企業ロゴの入った練習用ジャージのファスナーを下ろし、Tシャツを脱いだ彼の裸の胸は、逞しくしなやかだった。手で触れると、破れそうなほど心臓が高鳴っているのが伝わって、まったく昔から顔に出ないやつだなと呆れる。
「先輩……指、硬いですね」
「ああ、うん、だろうね。一応これでもビオニストだから……ねえ、大稀」
「はい」
「俺のこと、名前で呼んでよ」
「……先輩がいいなら」
「なんですぐそういう言い方するかな。いいよ、呼んでよ」
「……斗真とうま、さん」
「うん」
それから、もう何度目かわからないキスをする。
僕より小柄な大稀の身体は、しかし息を呑むほど無駄なく鍛え上げられていた。普段ユニフォームから出る部分はきれいに焼けていて、隠れた素肌は抜けるように白く艶めかしい。何十分もピッチを駆け回る脚は鞭のようにしなやかで、弾けそうなほど筋肉が張り出し、極上のフォルムだった。片脚を持ち上げて、頬ずりをしながらゆっくりと膝を曲げると、力強いばねが僕を押し返す。
「せんぱい……斗真、さん」
「ん?」
「……へんなこと、しないで」
「変かな」
「俺の脚なんて」
いやいやというにはあまりにか弱い反抗に、構わずふくらはぎに口付けると、癖の強い茂みの中から大稀が首をもたげる。
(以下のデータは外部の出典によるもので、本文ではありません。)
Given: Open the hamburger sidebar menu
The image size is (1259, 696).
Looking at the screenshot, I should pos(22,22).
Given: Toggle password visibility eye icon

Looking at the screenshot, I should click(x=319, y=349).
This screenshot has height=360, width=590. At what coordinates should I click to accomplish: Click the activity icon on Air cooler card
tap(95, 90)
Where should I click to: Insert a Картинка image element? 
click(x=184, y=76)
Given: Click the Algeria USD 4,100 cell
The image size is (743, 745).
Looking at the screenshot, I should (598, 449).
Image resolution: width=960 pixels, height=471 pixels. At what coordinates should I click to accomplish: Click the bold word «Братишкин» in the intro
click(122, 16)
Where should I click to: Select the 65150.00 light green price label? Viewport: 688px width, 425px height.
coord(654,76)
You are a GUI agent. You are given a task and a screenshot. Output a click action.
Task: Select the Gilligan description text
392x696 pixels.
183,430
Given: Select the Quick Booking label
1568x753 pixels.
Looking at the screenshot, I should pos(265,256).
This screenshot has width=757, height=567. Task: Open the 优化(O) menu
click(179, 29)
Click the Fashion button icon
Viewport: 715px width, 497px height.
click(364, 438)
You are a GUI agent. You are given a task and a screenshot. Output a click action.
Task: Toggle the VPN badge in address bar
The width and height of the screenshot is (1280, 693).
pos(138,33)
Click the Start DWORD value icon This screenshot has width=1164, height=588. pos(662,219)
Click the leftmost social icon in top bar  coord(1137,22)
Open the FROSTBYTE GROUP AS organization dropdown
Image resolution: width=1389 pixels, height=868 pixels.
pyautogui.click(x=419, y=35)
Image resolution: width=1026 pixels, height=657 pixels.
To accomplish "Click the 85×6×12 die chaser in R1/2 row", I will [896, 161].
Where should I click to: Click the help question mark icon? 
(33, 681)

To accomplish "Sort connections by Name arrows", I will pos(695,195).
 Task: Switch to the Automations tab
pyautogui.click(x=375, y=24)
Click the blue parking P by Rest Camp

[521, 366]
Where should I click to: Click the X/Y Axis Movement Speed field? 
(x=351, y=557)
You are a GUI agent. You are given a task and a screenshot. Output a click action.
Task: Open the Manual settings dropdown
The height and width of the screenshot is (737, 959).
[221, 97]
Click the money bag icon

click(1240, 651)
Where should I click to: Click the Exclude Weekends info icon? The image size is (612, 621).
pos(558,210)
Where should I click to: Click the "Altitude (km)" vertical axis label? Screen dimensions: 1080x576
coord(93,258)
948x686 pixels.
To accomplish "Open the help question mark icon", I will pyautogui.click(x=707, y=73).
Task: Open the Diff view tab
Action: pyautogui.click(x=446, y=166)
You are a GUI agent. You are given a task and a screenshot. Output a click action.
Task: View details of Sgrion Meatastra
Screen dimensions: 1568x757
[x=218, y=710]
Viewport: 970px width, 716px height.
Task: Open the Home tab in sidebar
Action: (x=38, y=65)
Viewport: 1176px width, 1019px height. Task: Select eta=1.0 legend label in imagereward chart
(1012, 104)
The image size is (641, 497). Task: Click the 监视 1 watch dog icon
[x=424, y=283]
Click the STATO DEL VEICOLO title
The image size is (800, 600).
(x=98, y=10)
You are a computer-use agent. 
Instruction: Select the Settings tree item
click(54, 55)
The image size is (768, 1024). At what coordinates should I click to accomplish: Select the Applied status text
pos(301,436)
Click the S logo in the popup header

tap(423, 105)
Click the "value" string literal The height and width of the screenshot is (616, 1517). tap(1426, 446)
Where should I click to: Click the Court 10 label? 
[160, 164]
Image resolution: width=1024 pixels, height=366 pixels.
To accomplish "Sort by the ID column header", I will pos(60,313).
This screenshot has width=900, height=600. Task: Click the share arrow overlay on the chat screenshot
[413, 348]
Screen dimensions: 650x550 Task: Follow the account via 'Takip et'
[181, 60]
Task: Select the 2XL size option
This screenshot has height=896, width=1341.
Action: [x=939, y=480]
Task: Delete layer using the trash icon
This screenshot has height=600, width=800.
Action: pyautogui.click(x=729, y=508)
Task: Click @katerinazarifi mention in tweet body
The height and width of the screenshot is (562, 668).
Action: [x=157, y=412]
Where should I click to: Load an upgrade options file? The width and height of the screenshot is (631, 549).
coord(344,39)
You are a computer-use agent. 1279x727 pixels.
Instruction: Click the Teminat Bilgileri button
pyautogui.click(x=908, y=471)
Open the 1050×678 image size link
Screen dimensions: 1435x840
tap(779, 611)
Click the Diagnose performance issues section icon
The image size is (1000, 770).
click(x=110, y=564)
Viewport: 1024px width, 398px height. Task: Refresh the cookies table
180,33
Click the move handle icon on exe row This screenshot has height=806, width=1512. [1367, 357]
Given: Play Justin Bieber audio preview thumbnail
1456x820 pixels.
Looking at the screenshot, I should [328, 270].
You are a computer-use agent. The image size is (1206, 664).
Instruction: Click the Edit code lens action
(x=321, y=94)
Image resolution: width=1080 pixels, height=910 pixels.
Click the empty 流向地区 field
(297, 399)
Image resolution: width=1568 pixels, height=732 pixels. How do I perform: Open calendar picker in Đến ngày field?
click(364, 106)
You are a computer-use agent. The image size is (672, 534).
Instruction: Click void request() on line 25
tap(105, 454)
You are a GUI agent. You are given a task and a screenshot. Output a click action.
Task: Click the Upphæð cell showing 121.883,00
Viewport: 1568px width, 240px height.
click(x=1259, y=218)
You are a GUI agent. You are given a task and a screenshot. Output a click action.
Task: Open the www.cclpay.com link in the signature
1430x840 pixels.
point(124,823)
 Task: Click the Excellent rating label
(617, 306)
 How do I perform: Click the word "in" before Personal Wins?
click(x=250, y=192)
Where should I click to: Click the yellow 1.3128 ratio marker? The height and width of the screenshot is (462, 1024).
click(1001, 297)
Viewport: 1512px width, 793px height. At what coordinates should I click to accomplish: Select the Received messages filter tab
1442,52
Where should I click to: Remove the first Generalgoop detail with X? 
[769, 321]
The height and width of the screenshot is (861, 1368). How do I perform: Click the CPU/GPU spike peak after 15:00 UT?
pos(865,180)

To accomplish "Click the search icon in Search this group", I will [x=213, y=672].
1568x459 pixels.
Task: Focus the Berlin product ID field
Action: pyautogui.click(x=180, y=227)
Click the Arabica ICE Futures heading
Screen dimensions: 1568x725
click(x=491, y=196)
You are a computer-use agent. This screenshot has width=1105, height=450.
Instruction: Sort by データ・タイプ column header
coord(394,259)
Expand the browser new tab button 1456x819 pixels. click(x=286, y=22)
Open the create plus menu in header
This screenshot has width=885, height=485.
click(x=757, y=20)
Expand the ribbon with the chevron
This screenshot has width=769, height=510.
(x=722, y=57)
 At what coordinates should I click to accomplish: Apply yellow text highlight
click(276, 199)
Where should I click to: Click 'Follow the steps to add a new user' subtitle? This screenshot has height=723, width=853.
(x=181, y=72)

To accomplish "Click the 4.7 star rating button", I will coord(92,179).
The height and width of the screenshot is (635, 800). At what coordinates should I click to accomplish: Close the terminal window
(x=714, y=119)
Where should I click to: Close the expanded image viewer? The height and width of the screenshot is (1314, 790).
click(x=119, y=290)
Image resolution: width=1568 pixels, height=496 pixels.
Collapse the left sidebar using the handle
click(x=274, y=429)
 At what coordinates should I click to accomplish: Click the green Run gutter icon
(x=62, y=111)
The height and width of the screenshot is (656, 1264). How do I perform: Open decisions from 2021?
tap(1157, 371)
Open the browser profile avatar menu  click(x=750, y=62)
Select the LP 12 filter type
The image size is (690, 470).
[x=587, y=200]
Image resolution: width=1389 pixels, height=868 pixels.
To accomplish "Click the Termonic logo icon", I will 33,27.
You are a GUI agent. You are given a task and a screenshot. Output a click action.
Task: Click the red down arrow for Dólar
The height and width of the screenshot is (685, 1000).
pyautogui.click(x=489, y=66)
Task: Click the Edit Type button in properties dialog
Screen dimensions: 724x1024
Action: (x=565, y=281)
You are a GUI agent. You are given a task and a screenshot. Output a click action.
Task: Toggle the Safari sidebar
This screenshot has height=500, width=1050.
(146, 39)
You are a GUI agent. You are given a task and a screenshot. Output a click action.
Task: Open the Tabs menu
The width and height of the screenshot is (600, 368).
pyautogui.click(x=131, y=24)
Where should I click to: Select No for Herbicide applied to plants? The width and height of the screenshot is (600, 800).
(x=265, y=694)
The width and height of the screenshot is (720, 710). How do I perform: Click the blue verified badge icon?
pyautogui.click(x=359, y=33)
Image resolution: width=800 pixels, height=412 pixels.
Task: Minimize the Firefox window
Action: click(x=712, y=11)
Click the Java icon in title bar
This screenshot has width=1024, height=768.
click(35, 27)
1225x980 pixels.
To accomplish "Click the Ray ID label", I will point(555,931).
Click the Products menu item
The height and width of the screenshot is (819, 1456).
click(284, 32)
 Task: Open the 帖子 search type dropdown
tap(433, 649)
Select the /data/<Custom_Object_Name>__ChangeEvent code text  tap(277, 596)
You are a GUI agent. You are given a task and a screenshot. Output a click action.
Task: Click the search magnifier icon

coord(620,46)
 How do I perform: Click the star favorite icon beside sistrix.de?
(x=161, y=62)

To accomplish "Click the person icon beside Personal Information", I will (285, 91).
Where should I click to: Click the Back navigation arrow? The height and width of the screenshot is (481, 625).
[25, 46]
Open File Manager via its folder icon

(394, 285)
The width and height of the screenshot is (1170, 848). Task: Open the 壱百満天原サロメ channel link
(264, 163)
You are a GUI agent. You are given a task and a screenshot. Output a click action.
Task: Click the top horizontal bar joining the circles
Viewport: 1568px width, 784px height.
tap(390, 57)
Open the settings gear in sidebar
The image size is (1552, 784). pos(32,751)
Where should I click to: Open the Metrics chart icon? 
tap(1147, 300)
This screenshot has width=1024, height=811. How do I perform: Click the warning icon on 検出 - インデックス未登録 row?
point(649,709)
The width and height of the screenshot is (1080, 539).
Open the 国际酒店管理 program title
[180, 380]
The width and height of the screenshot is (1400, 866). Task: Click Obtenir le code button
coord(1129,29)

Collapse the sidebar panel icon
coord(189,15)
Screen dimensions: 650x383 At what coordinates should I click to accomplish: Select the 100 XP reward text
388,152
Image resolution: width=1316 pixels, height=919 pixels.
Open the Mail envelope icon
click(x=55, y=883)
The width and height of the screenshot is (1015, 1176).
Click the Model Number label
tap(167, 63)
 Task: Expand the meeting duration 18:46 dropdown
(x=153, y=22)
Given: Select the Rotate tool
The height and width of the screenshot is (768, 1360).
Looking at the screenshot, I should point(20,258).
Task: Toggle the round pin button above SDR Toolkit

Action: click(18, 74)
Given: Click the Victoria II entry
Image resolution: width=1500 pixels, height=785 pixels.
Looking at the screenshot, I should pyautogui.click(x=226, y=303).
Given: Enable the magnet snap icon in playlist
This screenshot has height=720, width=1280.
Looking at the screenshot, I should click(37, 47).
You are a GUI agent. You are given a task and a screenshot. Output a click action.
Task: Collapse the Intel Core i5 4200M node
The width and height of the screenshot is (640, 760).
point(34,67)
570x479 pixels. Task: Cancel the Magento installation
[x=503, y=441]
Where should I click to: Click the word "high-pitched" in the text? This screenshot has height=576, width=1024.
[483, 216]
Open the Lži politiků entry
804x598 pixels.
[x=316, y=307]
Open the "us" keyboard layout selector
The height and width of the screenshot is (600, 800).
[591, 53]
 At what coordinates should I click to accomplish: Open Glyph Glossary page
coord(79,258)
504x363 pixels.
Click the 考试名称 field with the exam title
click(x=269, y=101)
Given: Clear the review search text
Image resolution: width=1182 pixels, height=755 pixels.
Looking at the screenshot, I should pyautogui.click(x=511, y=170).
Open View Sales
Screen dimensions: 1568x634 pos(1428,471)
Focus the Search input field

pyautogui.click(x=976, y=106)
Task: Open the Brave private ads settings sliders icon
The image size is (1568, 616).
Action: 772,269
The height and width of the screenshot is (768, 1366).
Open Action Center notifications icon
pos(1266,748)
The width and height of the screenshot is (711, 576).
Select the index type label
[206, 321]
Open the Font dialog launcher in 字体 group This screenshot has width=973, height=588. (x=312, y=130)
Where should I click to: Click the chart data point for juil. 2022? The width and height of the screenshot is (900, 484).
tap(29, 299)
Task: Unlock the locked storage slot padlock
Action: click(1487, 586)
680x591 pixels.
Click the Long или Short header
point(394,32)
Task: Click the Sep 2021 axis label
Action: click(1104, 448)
誘われたように、誘うように、揺れて。濡れそぼるまで擦りあったそこは、お互いにもう限界に近かった。
「いい、かな」
「はい……先輩の女に、してください」
「バカ」
「え?」
「でも、可愛い」
凛々しい眉、切れ上がった目、通った鼻筋……パーツひとつ取っても、可愛いよりは断然、かっこいい男だけど。
「お前、俺のことなんか、簡単にひっくり返せるだろ。なのにさ、こんな――」
ゆっくり腰を沈めると、あ、あ、と小さく悲鳴を上げながら、大稀は僕を呑み込んだ。骨が軋みそうなほど強く僕の手を握って、ぎゅうぎゅうと、中を締め付ける。
「ずっと、好きでした」
「うん」
「優しくて」
「うん」
「きれいで」
「わは、うん」
「俺、ほんとに憧れてて」
「うん」
「なのに、先輩は兄貴を選んで」
「うん」
「悔しくて」
「うん」
「でも好きで」
「うん」
「諦めらんなくて」
「うん」
奥を穿つたび、大稀は一つずつ胸の内を零した。
「ねえ、大稀」
「んっ……」
「知ってる?あいつといた時間より、お前といた時間のほうが、もうずっと長い」
奏でるほど色を変える声。甘く喘ぐ自分に耐えられなくなったのだろう、唇を噛んで、ふー、ふー、唸るように鼻息を上げる。
「待たせてごめん」
痺れる手で、彼の手を握り返す。
大稀は食いしばった歯の隙間から嗚咽を漏らし、まなじりから一筋涙を流した。
失神寸前まで抱き合って、落ちるように眠りについた。ばかみたいに清々しい気持ちで目覚めたのは、早朝五時を少し過ぎた時刻だった。
ベッドは既にもぬけの殻で、彼の姿も、脱がしたジャージもどこにもなかった。
部屋にこもった彼のにおいと飲み残しのビールのにおいを大きく吸い込み、吐く息が欠伸に変わる。カーテンの隙間から射し込む光はうっすら明るく、ああ、こんな朝でもロードワークに出かけたのか、と気付くと急に可笑しくなって、僕は一人くすくすと笑いながら再びベッドに倒れ込んだ。